_WORK TO COMPLETE_. Repeat the data exactly as it stands.

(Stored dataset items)

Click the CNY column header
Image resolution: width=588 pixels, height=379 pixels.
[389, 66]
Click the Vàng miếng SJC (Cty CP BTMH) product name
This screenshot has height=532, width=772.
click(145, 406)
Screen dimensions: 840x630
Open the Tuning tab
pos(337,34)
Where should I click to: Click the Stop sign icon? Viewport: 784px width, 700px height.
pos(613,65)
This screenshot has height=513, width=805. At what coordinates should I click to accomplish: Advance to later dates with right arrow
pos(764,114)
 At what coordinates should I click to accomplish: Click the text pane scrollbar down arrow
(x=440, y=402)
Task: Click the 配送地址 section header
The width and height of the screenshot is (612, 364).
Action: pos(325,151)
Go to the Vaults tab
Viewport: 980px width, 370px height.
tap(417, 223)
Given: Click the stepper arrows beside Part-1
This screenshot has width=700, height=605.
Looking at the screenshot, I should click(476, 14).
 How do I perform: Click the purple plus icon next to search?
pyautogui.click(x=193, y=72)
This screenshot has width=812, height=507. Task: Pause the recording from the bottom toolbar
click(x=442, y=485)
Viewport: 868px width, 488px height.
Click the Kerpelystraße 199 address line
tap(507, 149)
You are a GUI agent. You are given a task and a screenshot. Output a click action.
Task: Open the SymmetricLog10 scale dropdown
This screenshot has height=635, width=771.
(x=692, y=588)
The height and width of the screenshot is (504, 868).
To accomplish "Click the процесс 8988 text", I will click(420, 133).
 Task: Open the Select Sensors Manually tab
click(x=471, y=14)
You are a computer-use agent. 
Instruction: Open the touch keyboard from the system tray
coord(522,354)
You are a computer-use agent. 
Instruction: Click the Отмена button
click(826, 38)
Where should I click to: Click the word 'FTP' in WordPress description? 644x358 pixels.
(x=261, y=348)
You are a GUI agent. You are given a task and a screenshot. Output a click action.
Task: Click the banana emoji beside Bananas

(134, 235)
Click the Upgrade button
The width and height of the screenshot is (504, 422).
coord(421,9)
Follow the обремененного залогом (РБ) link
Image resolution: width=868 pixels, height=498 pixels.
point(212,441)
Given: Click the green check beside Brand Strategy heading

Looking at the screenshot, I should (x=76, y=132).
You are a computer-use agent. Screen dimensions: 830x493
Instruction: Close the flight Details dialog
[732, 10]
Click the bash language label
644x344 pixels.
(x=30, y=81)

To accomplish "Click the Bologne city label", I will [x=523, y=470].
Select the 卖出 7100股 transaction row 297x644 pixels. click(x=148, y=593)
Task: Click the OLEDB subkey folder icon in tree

_PROBLEM SOLUTION_.
Click the CNY column header
Image resolution: width=588 pixels, height=379 pixels.
[389, 66]
Click the Vàng miếng SJC (Cty CP BTMH) product name
This screenshot has height=532, width=772.
click(145, 406)
Screen dimensions: 840x630
Open the Tuning tab
pos(337,34)
Where should I click to: Click the Stop sign icon? Viewport: 784px width, 700px height.
pos(613,65)
This screenshot has height=513, width=805. At what coordinates should I click to accomplish: Advance to later dates with right arrow
pos(764,114)
 At what coordinates should I click to accomplish: Click the text pane scrollbar down arrow
(x=440, y=402)
Task: Click the 配送地址 section header
The width and height of the screenshot is (612, 364).
Action: pos(325,151)
Go to the Vaults tab
Viewport: 980px width, 370px height.
tap(417, 223)
Given: Click the stepper arrows beside Part-1
This screenshot has width=700, height=605.
Looking at the screenshot, I should click(476, 14).
 How do I perform: Click the purple plus icon next to search?
pyautogui.click(x=193, y=72)
This screenshot has width=812, height=507. Task: Pause the recording from the bottom toolbar
click(x=442, y=485)
Viewport: 868px width, 488px height.
Click the Kerpelystraße 199 address line
tap(507, 149)
You are a GUI agent. You are given a task and a screenshot. Output a click action.
Task: Open the SymmetricLog10 scale dropdown
This screenshot has height=635, width=771.
(x=692, y=588)
The height and width of the screenshot is (504, 868).
To accomplish "Click the процесс 8988 text", I will click(420, 133).
 Task: Open the Select Sensors Manually tab
click(x=471, y=14)
You are a computer-use agent. 
Instruction: Open the touch keyboard from the system tray
coord(522,354)
You are a computer-use agent. 
Instruction: Click the Отмена button
click(826, 38)
Where should I click to: Click the word 'FTP' in WordPress description? 644x358 pixels.
(x=261, y=348)
You are a GUI agent. You are given a task and a screenshot. Output a click action.
Task: Click the banana emoji beside Bananas

(134, 235)
Click the Upgrade button
The width and height of the screenshot is (504, 422).
coord(421,9)
Follow the обремененного залогом (РБ) link
Image resolution: width=868 pixels, height=498 pixels.
point(212,441)
Given: Click the green check beside Brand Strategy heading

Looking at the screenshot, I should (x=76, y=132).
You are a computer-use agent. Screen dimensions: 830x493
Instruction: Close the flight Details dialog
[732, 10]
Click the bash language label
644x344 pixels.
(x=30, y=81)

To accomplish "Click the Bologne city label", I will [x=523, y=470].
Select the 卖出 7100股 transaction row 297x644 pixels. click(x=148, y=593)
Task: Click the OLEDB subkey folder icon in tree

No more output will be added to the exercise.